Questioned about whether they have shut-in any production during 2Q2020, 82% of the E&P executives said they had, and 71% of them were still curtailing oil this month.
“Of the firms that shut-in or curtailed production, the majority of executives — 94% — cited low wellhead prices as the primary reason driving that decision,” researchers said. “Four percent of executives cited pipeline or refinery operators refusing to accept crude oil, and 1% noted that storage was unavailable.”
As to when most of the shut-in volumes would be restarted, 36% said they expected to restart output by the end of the month, with 20% more likely to bring wells online in July. Another 18% said August was the likely restart period. However, 14% were hesitating until September, and the remainder did not look to restart volumes until November “or later.”
Queried about what oil price it would take for most E&Ps to ramp up shut-in wells, 30% predicted averages between $36/bbl and $40, while 27% said $41-45. Another 19% predicted an oil price under $36, while 24% said “at or above” $46.
Some energy firms have sought federal assistance since the pandemic began, including 10% seeking Small Business Administration Economic Injury Disaster Loans. However, 47% had not applied for any assistance, the survey found.
$2.15 Henry Hub Forecast
Although business conditions deteriorated, executives were more optimistic about the outlook for Henry Hub natural gas prices by year’s end, with an average forecast of $2.15/MMBtu. For reference, Henry spot prices averaged $1.61 during the survey collection period. West Texas Intermediate (WTI) oil is expected to average $42.11 by the end of the year. WTI was averaging $37.75 during the survey period.
The second quarter business activity index, considered the broadest measure of conditions facing firms, fell sequentially to minus 66.1 from minus 50.9. The OFS index plunged to minus 73.5 from minus 46.3, while the E&P index declined to minus 62.6 from minus 53.3.
The oil production index fell 36 points to minus 62.6, while the natural gas production index was down at minus 47.8 from minus 21.2.
The index for E&P capital expenditures (capex) slumped from 1Q2020 to minus 66.1 from minus 49.0, while the OFS capex declined to minus 73.5 from minus 50.0.
“Most indexes point to worsening conditions” for OFS firms, which rely on their E&P customers for work.

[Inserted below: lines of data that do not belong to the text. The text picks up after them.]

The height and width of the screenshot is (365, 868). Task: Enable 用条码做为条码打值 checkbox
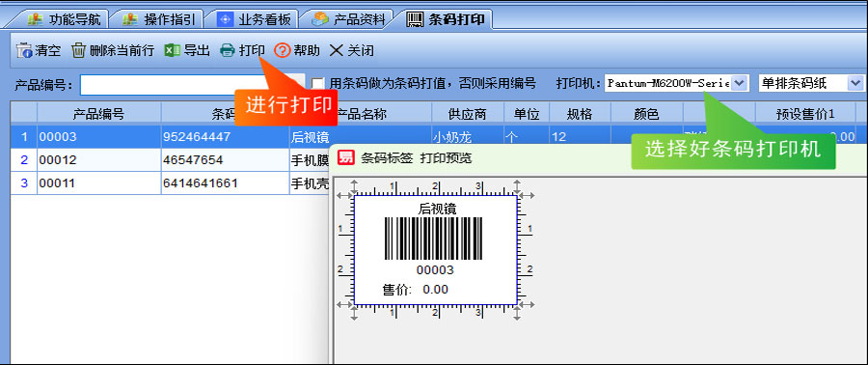coord(317,84)
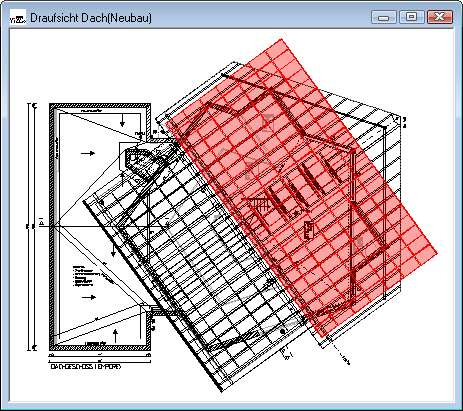Select the red highlighted roof area

pos(302,187)
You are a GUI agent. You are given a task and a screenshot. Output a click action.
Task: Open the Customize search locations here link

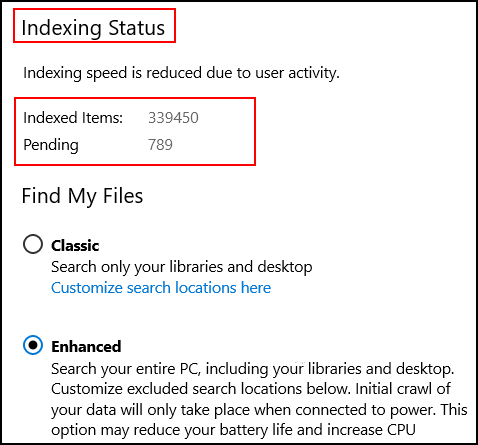(161, 287)
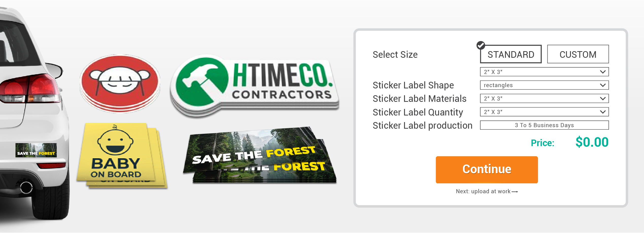Click the orange Continue button
This screenshot has width=644, height=233.
[487, 170]
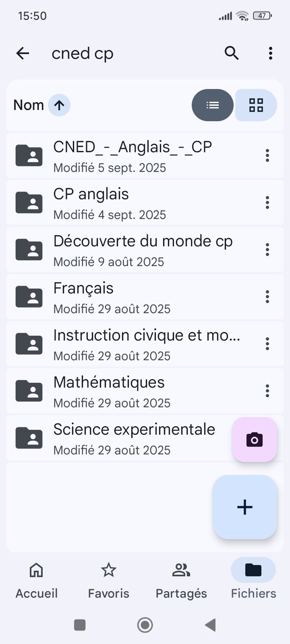The height and width of the screenshot is (644, 290).
Task: Tap the plus new item button
Action: pos(245,507)
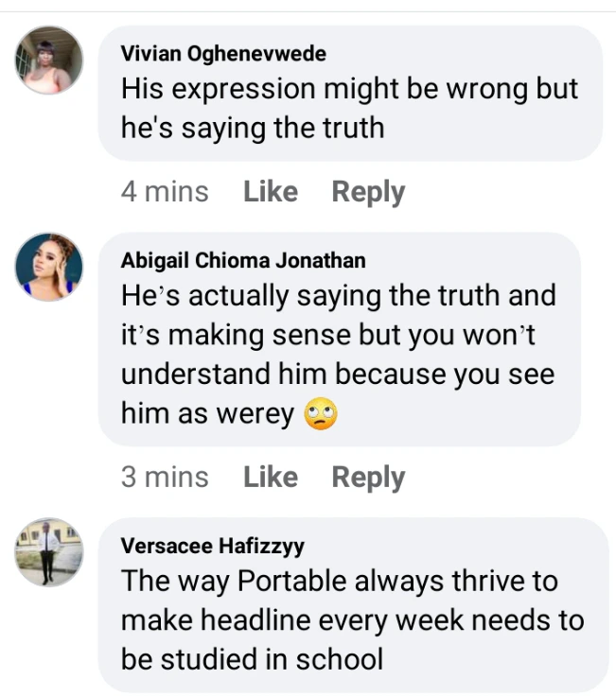Click Abigail Chioma Jonathan's avatar photo
This screenshot has height=697, width=616.
click(49, 267)
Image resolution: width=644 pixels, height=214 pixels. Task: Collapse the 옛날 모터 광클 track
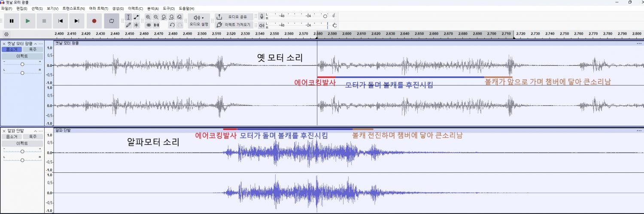click(x=36, y=44)
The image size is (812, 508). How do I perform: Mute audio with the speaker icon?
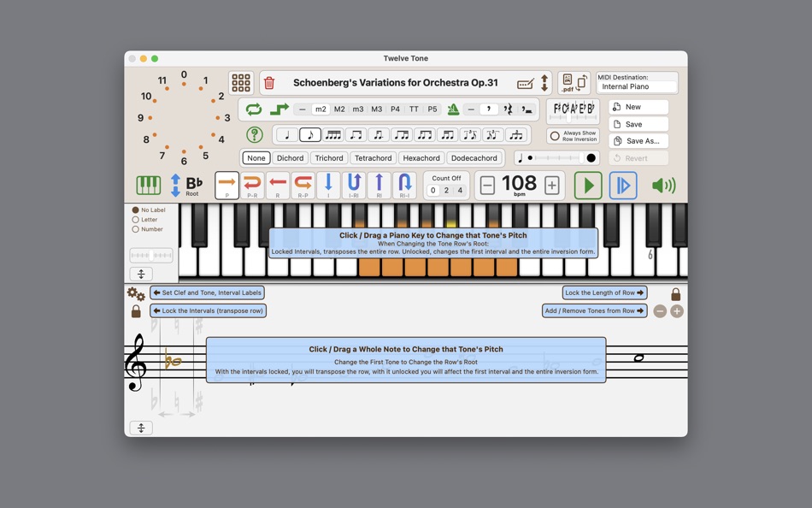pyautogui.click(x=664, y=184)
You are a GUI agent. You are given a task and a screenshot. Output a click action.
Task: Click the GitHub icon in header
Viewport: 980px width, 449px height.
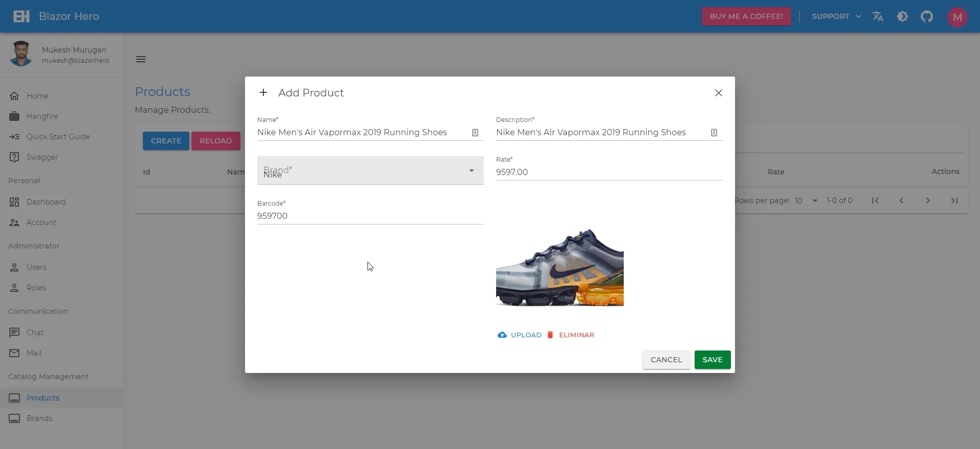927,16
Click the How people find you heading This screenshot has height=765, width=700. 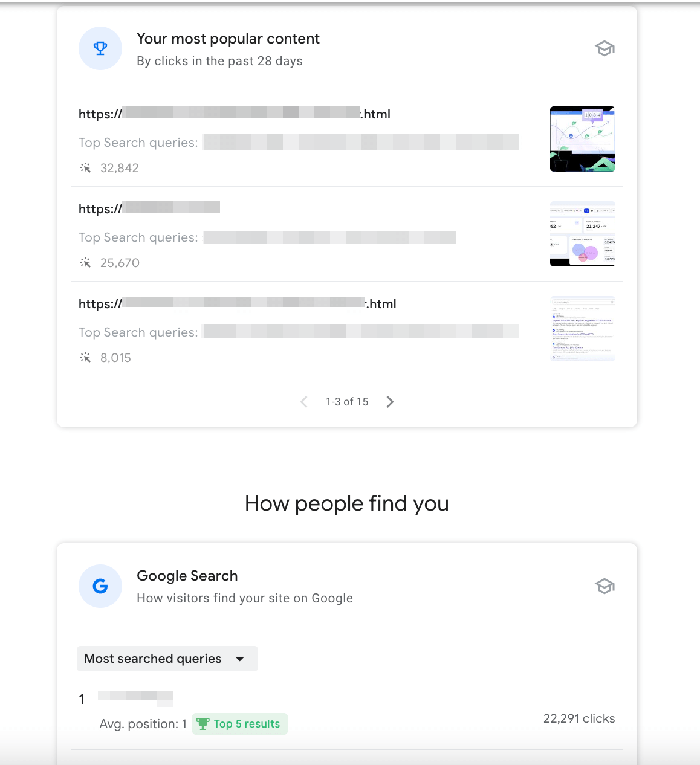pos(346,503)
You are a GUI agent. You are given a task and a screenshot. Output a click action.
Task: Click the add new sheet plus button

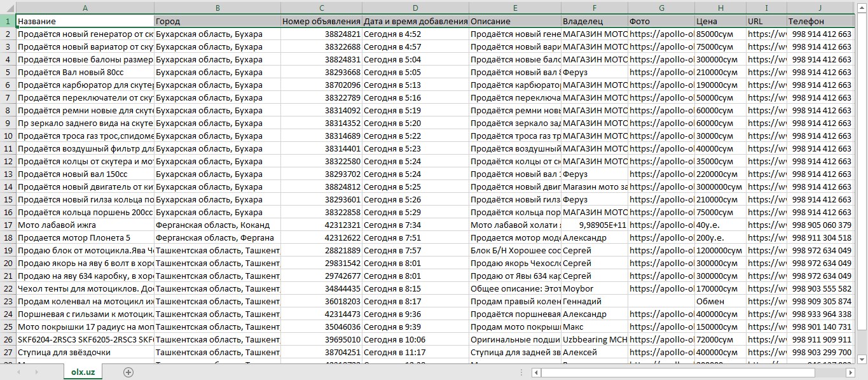point(128,372)
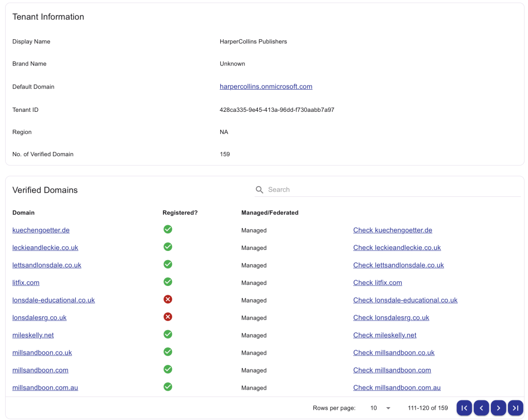Click the Registered? column header
Viewport: 528px width, 420px height.
click(x=180, y=212)
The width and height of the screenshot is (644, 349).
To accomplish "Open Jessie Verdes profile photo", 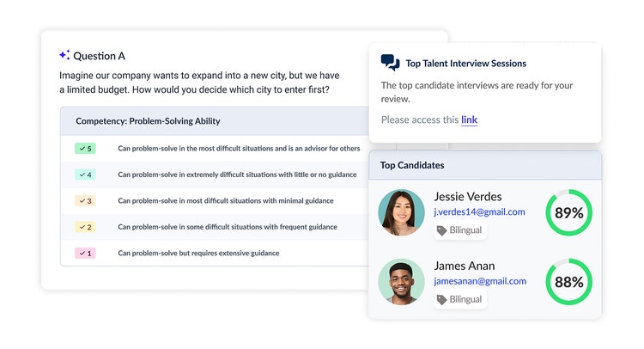I will [401, 212].
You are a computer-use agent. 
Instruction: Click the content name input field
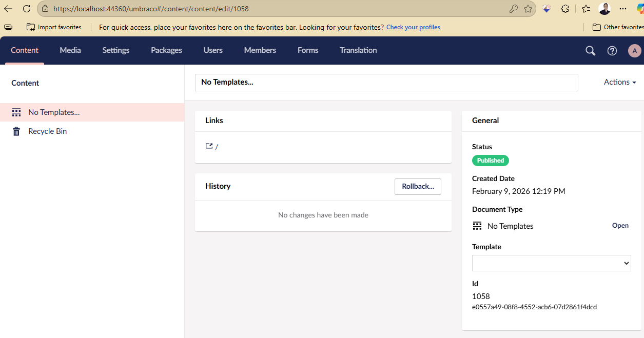click(386, 82)
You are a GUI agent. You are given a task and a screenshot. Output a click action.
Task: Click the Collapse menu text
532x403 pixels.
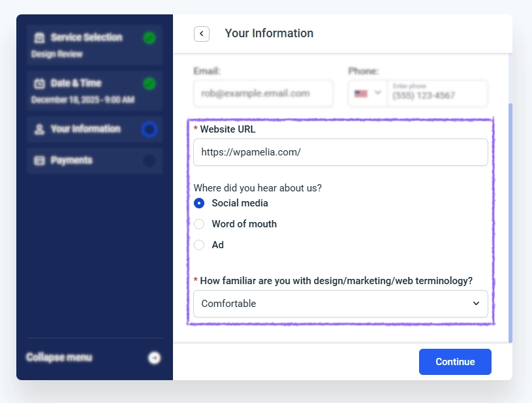[x=59, y=357]
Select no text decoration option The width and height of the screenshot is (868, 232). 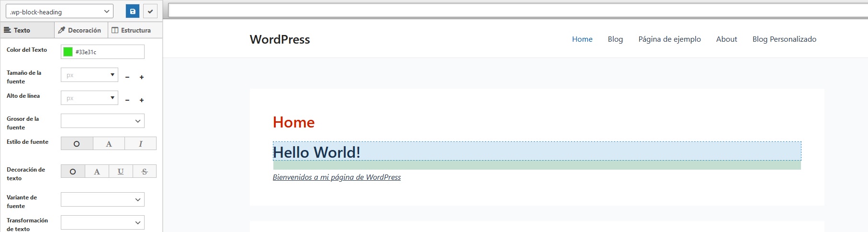73,172
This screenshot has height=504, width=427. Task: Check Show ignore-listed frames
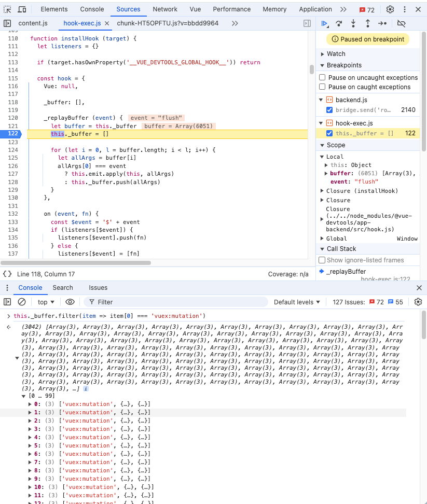click(322, 260)
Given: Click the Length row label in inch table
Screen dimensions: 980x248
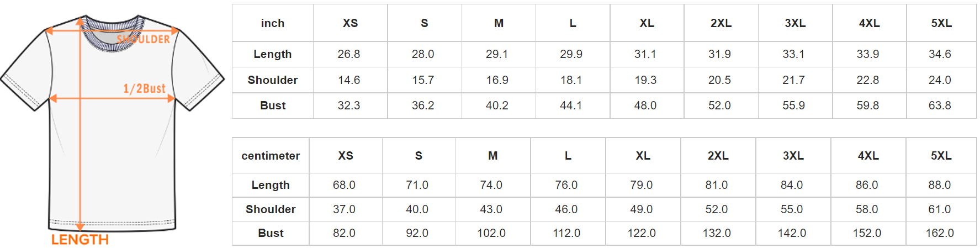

The equipment utilization index fell to a survey low from the first quarter to minus 69.2 from 47.2, while operating margins declined to minus 68.6 from 50.0.
“While firms found relief as input costs collapsed, as that index fell from minus 11.3 to minus 50.0, the index of prices received for services also slid further into negative territory, from minus 37.7 to minus 64.7,” researchers said.
The aggregate employment index posted a fifth consecutive negative reading, declining to minus 46.1 from minus 24.0, “which suggests an acceleration in job cuts.” In tandem, the aggregate employee hours worked index dropped to minus 47.0 from minus 32.1, while aggregate wages/benefits fell further into negative territory, to minus 41.7 from minus 8.2.
“The company outlook index reading improved but remained deeply negative at minus 51.0 in the second quarter, indicating outlooks deteriorated,” said researchers. “While uncertainty remained elevated, slightly fewer firms noted rising uncertainty this quarter than last, and the aggregate index fell 28 points to 35.7.”